It's Doc who finally breaks the silence by clearing his throat and stepping around me, sparing me a single glance back over his shoulder. Right, I'm supposed to be the mature one here. But he started it.

"How you doin', kid?" Doc asks.

The kid in question shrugs. I notice that he doesn't glance away from Doc, either. There's a challenge in the way he stands, coiled energy, that didn't used to be there. He holds himself like he's ready to run.

It's the only way to live down here. You can't trust the world. You can barely trust yourself. So why do I feel like shit for not making sure he stayed the way he started?

I kept him safe. I kept him out of jail and alive, for fuck's sake. I took him back here. I've never taken anybody back here. And here he stands, looking at me with the same blankness I've seen in my own eyes a thousand times over.

Well. So what? I'm supposed to teach him. I taught him. Lesson one: how the truth hurts, but your delusions are what gut you in the end.

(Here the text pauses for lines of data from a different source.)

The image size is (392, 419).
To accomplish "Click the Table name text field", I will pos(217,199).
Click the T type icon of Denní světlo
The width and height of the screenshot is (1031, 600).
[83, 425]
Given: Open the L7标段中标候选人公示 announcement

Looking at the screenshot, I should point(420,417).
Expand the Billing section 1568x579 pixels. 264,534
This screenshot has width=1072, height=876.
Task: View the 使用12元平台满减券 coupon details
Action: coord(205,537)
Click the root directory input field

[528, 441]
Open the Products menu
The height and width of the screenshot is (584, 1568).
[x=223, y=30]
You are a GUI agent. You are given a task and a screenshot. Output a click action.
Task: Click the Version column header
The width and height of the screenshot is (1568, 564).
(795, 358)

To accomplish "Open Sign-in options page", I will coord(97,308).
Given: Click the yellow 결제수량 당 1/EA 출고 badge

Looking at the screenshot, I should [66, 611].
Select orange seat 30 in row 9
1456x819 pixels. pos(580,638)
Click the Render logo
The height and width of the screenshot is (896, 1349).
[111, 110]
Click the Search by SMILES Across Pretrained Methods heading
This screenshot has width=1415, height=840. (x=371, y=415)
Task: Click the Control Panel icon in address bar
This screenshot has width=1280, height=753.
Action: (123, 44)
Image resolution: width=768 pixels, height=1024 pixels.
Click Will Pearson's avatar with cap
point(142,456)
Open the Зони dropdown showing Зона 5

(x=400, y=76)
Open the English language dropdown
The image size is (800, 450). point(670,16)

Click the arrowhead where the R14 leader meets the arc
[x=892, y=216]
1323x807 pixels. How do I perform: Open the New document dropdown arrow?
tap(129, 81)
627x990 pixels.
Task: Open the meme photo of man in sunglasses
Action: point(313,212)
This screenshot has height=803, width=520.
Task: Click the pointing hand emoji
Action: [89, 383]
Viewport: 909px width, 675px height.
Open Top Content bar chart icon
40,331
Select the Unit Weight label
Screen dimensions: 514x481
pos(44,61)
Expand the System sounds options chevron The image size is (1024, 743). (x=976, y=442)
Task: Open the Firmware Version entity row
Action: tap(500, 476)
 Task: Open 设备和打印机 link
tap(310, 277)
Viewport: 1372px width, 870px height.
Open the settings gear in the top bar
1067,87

Lesson three: how to kill your teacher, hide the body and teach your goddamned self. I'd like to avoid this one, for my sake. I'm not Blade, but I'm no saint. The kid's not me, but he's not the walking billboard for mental stability either. I guess between us, we might have half a shot. Too bad we're keeping this under wraps, the whole Brotherhood could take a death pool.

Shaking off that line of thinking, I nod at the kid. "You in the mood for a field trip?"

He shrugs one shoulder and shoves his hands in his pockets, still watching Doc. I hate to tell him, but the attacks are more likely to come from behind around here. I turn to Doc. "Thanks for the update. I'll be back in a few days."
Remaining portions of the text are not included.